- EXERCISE REQUIREMENTS
List every line of the material below that contains the string "size", copying each such line in full.

=== Begin Enclosure ===

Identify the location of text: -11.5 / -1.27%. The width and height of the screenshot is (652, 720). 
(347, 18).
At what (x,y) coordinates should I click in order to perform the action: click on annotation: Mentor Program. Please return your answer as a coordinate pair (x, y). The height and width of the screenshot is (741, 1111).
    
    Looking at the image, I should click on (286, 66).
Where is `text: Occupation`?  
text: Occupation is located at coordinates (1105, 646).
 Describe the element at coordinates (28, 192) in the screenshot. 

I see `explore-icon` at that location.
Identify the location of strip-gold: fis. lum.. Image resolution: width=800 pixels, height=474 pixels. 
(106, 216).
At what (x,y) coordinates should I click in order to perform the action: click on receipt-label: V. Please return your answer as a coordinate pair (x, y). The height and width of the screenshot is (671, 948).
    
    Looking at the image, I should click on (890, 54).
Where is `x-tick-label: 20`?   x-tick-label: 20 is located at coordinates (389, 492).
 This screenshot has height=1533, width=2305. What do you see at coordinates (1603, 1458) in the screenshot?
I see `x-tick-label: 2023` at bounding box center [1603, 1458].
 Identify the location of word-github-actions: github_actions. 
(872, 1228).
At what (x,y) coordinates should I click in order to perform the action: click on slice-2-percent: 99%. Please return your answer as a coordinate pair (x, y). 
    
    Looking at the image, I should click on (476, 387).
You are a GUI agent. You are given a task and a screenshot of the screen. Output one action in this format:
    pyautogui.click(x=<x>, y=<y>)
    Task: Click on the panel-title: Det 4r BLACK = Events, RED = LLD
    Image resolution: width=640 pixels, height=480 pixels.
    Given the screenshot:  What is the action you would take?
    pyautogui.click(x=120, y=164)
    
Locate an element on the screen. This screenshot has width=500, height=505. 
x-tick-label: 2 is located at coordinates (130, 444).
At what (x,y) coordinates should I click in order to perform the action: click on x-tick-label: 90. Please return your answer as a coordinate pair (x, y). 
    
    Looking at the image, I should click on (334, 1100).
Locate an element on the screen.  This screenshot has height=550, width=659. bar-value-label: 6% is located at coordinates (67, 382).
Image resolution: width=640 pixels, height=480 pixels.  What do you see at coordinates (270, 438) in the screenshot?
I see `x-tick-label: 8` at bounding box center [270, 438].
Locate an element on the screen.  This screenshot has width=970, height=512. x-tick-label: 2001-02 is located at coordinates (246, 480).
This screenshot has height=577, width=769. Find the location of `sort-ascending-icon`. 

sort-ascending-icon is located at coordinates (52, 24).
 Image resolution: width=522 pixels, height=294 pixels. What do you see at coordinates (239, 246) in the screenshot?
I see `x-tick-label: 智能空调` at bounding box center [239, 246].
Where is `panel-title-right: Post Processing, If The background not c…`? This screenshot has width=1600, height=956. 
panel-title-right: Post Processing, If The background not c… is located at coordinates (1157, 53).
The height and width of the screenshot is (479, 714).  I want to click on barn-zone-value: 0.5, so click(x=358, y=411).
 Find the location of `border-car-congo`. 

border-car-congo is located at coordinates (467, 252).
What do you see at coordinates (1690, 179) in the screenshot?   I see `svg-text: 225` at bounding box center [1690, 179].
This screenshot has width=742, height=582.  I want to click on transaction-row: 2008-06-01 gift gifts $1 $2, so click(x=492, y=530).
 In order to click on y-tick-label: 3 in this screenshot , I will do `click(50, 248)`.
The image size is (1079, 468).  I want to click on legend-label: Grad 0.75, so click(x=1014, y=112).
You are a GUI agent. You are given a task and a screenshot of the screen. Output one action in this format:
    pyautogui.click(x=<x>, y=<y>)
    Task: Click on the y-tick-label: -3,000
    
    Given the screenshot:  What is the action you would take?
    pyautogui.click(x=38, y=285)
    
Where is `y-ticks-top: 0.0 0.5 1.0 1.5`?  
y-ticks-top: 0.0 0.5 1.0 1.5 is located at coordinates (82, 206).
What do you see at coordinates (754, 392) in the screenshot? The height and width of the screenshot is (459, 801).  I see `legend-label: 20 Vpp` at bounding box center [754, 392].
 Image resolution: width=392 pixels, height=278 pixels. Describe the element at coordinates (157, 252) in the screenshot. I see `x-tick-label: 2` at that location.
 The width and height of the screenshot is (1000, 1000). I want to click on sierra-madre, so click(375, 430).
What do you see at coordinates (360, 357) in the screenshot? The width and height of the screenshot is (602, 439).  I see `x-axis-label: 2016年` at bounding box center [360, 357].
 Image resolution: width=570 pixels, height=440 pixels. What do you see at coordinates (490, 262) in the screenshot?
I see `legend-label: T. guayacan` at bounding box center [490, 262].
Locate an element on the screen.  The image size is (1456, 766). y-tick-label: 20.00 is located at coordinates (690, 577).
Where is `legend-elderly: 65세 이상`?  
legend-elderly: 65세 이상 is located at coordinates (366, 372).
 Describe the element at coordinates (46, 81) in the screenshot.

=== End Enclosure ===

- OUTPUT FOR THIS EXERCISE
The image size is (1079, 468).  I want to click on legend-label: Grad 0.75, so click(x=1014, y=112).
Locate an element on the screen.  The image size is (1456, 766). y-tick-label: 20.00 is located at coordinates (690, 577).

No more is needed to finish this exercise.